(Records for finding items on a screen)
● ● ● ● ● ● ●

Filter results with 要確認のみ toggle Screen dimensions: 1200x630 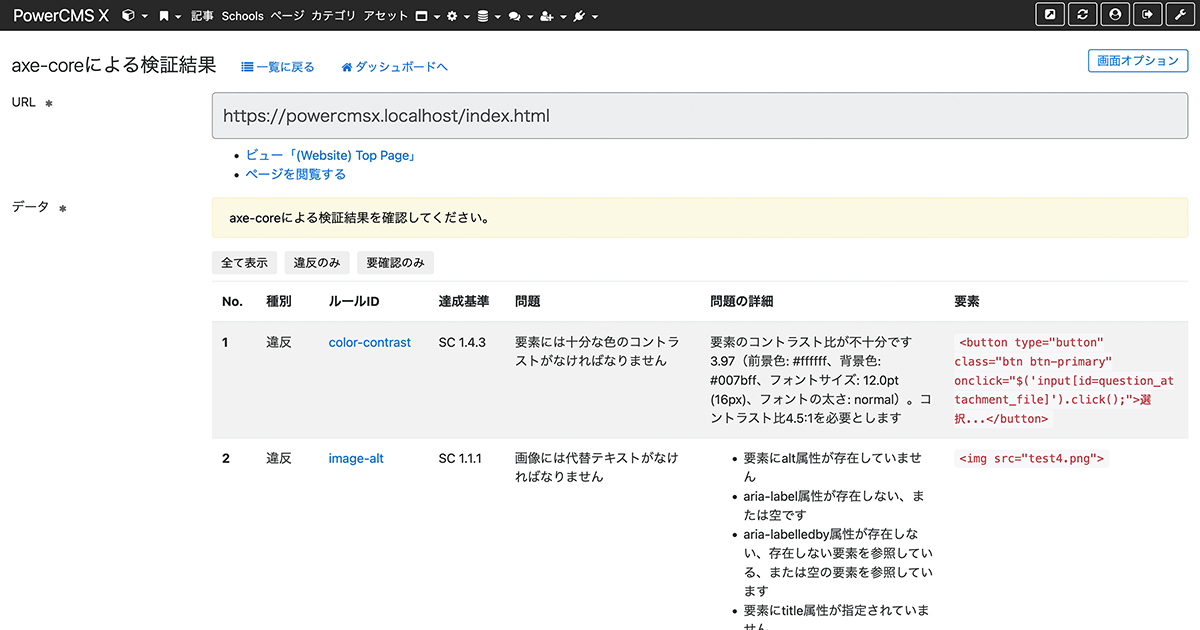394,262
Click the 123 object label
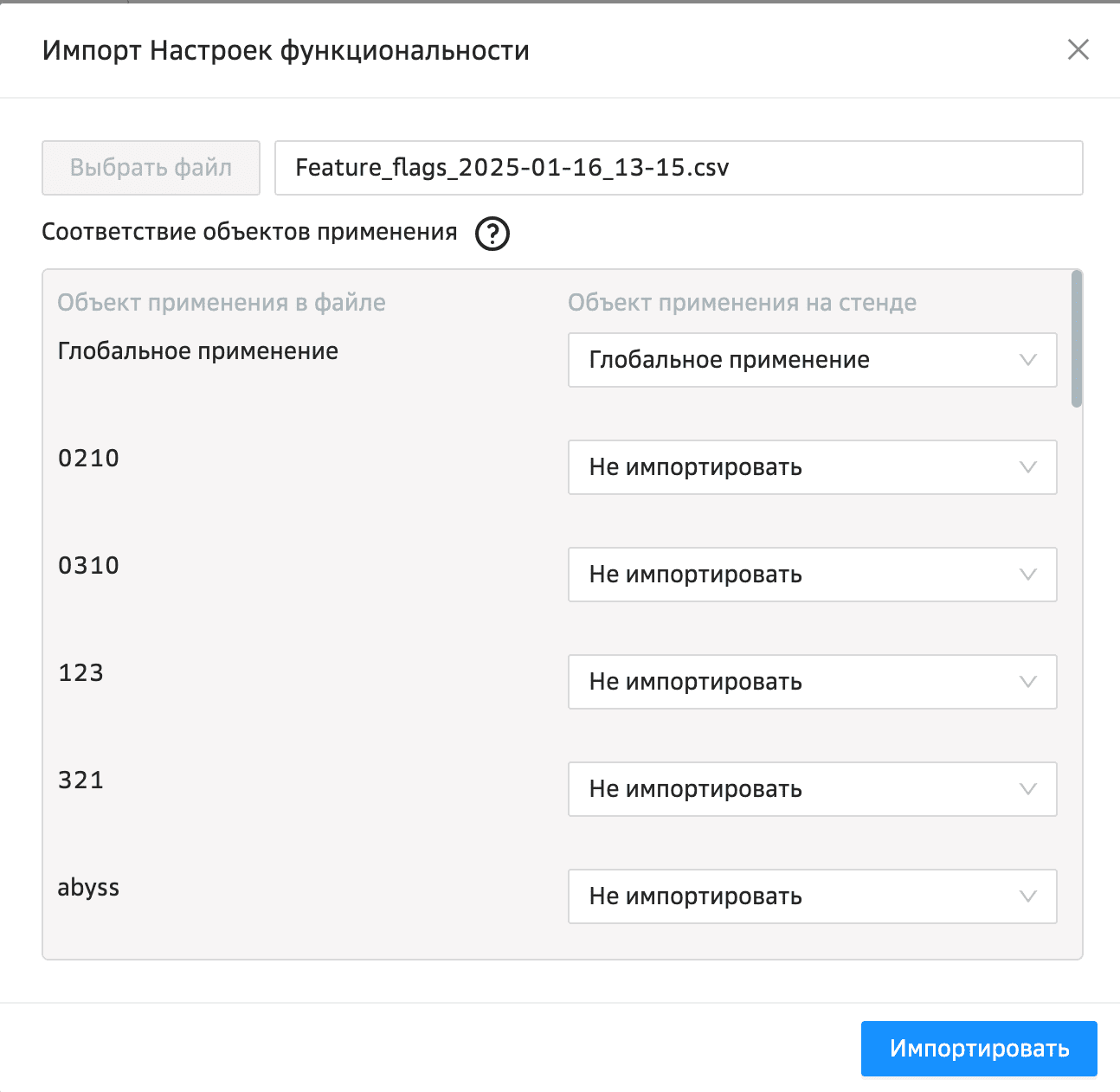Image resolution: width=1120 pixels, height=1092 pixels. 80,673
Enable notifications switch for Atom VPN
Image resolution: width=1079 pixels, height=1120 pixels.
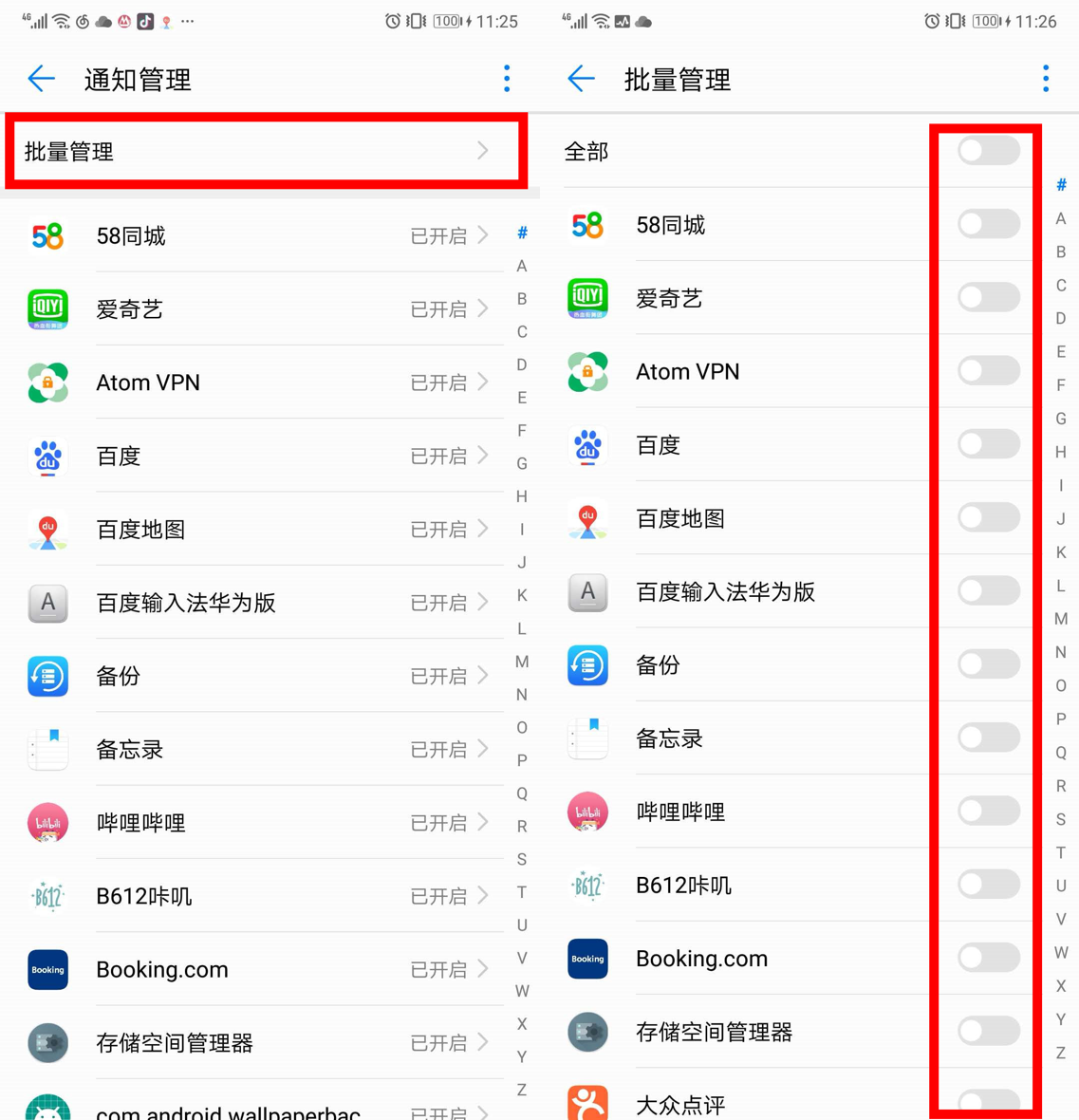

● ● ● ● ● ● ●

PROBLEM DETAILS: Update the records, starting at the line that has "Click the 123 object label" and ending at the end of the records, by putting "toggle" in place of "switch" and keeping everything else the same. Don't include the pictures.

ANSWER IN FULL:
Click the 123 object label
Image resolution: width=1120 pixels, height=1092 pixels. 80,673
Enable notifications toggle for Atom VPN
Image resolution: width=1079 pixels, height=1120 pixels.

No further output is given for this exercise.